BEGIN Records supplied

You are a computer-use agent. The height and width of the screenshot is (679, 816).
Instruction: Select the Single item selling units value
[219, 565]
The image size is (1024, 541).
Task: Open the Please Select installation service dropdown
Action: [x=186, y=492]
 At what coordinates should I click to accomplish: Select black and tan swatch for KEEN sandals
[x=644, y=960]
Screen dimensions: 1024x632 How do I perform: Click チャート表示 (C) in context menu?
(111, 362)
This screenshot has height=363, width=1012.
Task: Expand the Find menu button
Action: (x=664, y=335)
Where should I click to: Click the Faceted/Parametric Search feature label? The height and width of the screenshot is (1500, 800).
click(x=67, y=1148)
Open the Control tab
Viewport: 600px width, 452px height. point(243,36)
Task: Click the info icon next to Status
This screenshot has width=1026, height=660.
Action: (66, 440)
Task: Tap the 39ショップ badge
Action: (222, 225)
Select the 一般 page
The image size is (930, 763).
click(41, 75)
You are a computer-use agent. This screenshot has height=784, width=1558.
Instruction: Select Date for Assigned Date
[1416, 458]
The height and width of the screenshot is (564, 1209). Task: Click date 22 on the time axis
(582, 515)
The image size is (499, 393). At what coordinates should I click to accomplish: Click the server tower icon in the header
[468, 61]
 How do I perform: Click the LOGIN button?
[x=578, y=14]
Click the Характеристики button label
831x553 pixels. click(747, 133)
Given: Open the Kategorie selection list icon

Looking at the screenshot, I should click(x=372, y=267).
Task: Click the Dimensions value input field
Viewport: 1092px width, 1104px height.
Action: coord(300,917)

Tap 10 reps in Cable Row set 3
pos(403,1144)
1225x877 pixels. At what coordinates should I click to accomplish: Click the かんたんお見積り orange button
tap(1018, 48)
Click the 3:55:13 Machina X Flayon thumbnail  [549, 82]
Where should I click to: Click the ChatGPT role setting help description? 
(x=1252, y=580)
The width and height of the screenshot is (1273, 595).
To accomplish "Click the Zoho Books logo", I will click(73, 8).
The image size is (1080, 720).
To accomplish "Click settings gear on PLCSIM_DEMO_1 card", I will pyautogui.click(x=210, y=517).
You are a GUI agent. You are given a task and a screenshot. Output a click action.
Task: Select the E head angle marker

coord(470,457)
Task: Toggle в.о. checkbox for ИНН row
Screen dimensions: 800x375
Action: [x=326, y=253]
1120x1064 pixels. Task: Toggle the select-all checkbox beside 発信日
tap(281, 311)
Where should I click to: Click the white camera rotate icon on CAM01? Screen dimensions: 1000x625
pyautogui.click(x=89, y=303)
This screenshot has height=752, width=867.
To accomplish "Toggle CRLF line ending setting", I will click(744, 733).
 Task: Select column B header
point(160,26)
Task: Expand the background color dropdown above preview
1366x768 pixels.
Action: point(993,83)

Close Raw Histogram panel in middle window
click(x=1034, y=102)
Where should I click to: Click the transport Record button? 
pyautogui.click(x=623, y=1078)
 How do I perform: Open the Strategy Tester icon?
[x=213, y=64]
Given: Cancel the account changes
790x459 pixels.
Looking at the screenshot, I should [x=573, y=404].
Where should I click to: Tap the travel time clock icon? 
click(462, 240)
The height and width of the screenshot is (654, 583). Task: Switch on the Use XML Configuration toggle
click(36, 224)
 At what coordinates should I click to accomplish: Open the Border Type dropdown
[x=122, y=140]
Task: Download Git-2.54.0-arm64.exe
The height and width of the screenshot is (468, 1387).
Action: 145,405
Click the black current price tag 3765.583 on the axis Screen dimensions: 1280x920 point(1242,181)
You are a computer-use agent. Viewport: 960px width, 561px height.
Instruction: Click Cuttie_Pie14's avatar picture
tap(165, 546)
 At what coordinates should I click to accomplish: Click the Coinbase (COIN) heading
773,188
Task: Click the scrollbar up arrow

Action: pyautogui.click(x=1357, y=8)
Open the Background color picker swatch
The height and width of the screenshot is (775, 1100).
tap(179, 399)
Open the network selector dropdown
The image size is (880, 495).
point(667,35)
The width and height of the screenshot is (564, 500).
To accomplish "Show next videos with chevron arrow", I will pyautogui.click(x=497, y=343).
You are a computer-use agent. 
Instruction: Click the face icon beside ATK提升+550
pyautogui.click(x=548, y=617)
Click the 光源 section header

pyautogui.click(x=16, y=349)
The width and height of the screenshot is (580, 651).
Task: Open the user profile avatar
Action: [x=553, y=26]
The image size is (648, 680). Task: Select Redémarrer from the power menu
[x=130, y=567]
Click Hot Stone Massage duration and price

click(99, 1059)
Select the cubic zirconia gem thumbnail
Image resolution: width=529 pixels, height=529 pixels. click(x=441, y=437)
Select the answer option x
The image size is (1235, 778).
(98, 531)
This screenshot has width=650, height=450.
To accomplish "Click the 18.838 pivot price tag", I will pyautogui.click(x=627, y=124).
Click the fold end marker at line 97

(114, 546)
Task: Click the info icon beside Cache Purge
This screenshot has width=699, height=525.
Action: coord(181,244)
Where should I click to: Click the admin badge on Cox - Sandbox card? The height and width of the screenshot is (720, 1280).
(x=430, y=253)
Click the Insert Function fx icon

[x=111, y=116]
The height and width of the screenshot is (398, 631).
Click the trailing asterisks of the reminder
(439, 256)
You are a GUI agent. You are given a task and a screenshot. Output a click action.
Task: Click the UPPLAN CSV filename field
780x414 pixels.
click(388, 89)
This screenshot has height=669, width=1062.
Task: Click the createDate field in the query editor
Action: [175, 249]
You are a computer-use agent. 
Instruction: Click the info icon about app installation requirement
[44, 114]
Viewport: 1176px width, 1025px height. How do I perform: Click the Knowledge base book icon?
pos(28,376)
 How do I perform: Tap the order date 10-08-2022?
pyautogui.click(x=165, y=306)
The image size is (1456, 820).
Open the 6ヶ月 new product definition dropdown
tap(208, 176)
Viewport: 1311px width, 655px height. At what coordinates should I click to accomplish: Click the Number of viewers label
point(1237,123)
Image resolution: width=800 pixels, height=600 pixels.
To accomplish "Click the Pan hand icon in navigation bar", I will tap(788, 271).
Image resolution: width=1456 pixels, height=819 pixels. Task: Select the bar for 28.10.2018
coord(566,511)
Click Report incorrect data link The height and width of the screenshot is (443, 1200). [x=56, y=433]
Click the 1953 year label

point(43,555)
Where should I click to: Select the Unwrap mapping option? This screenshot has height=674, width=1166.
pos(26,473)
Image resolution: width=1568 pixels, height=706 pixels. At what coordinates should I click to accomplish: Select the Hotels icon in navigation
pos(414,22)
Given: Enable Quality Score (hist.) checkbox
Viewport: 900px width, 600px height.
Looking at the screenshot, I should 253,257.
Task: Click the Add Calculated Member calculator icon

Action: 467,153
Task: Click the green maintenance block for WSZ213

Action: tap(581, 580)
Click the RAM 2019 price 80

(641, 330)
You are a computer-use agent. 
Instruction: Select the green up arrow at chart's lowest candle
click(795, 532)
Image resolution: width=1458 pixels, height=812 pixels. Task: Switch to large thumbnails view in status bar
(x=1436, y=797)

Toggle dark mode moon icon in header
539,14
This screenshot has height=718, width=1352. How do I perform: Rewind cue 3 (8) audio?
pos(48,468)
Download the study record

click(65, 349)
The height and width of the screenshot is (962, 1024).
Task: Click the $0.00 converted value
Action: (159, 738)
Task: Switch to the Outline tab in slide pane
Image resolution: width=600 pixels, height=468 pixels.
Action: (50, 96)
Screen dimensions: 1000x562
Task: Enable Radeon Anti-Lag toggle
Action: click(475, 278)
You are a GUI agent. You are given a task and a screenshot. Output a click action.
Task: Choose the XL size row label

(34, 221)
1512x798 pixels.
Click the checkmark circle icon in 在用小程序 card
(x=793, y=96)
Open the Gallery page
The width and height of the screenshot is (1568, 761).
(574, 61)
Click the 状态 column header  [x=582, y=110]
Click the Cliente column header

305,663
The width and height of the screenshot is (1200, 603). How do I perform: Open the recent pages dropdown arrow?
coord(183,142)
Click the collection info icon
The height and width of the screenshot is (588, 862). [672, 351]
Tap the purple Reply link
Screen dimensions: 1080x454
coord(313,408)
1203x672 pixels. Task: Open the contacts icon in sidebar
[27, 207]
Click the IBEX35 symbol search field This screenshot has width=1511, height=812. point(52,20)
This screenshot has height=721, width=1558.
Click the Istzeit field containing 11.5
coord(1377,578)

END Records supplied

Starting from the line holding "Task: Choose the XL size row label", restate the remaining lines of the data word for word, including the last.

Task: Choose the XL size row label

(34, 221)
1512x798 pixels.
Click the checkmark circle icon in 在用小程序 card
(x=793, y=96)
Open the Gallery page
The width and height of the screenshot is (1568, 761).
(574, 61)
Click the 状态 column header  [x=582, y=110]
Click the Cliente column header

305,663
The width and height of the screenshot is (1200, 603). How do I perform: Open the recent pages dropdown arrow?
coord(183,142)
Click the collection info icon
The height and width of the screenshot is (588, 862). [672, 351]
Tap the purple Reply link
Screen dimensions: 1080x454
coord(313,408)
1203x672 pixels. Task: Open the contacts icon in sidebar
[27, 207]
Click the IBEX35 symbol search field This screenshot has width=1511, height=812. point(52,20)
This screenshot has height=721, width=1558.
Click the Istzeit field containing 11.5
coord(1377,578)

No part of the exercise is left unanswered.